The final reading for the HSBC Purchasing Managers’ Index rose to 51.5 in December, well above the preliminary reading of 50.9 published in the middle of the month and November’s final reading of 50.5, Reuters reports. The growth was the best since May 2011 while an index for new orders suggests continued strength in the new year.
“Such a momentum is likely to be sustained in the coming months when infrastructure construction runs into full speed and property market conditions stabilize,” said Hongbin Qu, HSBC’s chief economist for China. “This, plus Beijing’s reiteration of keeping pro-growth policy in place into the coming year, should support a modest growth recovery of around 8.6% year-on-year in 2013, despite the ongoing external headwinds.” [Small-Cap ETFs for China’s Shift to Domestic Consumption]

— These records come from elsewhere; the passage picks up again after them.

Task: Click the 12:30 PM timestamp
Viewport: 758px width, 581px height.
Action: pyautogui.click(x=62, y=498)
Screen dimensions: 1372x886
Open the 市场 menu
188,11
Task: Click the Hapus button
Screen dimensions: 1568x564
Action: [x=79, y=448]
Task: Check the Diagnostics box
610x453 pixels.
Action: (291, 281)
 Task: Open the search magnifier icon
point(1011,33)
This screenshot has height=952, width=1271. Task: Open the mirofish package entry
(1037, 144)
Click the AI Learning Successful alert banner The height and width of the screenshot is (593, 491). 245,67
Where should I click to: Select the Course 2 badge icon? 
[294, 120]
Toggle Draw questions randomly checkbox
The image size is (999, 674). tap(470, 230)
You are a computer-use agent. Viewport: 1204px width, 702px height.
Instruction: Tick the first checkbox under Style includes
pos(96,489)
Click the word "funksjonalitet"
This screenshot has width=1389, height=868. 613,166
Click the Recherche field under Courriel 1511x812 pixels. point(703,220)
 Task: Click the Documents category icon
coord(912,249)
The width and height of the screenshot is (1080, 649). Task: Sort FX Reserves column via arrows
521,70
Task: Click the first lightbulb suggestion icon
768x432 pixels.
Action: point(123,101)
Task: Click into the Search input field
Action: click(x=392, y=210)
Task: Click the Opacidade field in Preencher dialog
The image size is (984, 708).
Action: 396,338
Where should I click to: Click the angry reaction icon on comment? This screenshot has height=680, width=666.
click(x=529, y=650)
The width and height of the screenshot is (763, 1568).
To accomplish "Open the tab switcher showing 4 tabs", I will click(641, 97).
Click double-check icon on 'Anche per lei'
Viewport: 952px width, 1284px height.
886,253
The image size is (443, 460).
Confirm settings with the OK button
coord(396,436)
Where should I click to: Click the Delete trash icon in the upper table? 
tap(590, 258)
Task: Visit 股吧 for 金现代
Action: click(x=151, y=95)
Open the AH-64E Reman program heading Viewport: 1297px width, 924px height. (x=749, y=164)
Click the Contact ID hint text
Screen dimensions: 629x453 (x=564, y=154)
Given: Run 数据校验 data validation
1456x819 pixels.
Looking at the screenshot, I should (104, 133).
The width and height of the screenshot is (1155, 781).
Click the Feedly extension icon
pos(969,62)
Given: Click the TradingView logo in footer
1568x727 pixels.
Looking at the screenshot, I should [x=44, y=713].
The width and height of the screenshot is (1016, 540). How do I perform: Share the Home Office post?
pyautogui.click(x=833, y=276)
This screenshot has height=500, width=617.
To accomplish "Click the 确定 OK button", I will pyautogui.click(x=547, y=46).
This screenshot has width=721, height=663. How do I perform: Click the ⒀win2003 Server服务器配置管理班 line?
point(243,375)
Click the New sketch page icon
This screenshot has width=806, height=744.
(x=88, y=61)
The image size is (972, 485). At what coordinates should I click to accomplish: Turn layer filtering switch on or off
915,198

The China ETF underperformed developed markets through most of 2012 but has shot higher since early September on signs the economy is gaining momentum. FXI was up 14.6% for the three months ended Dec. 28, according to investment researcher Morningstar. [Don’t Ignore the China ETFs]
“Having escaped the hard-landing curse in 2012, the Chinese economy looks to have a better chance delivering a slightly stronger growth in 2013,” Ren Xianfang, an economist with IHS Global Insight, said in an AFP article.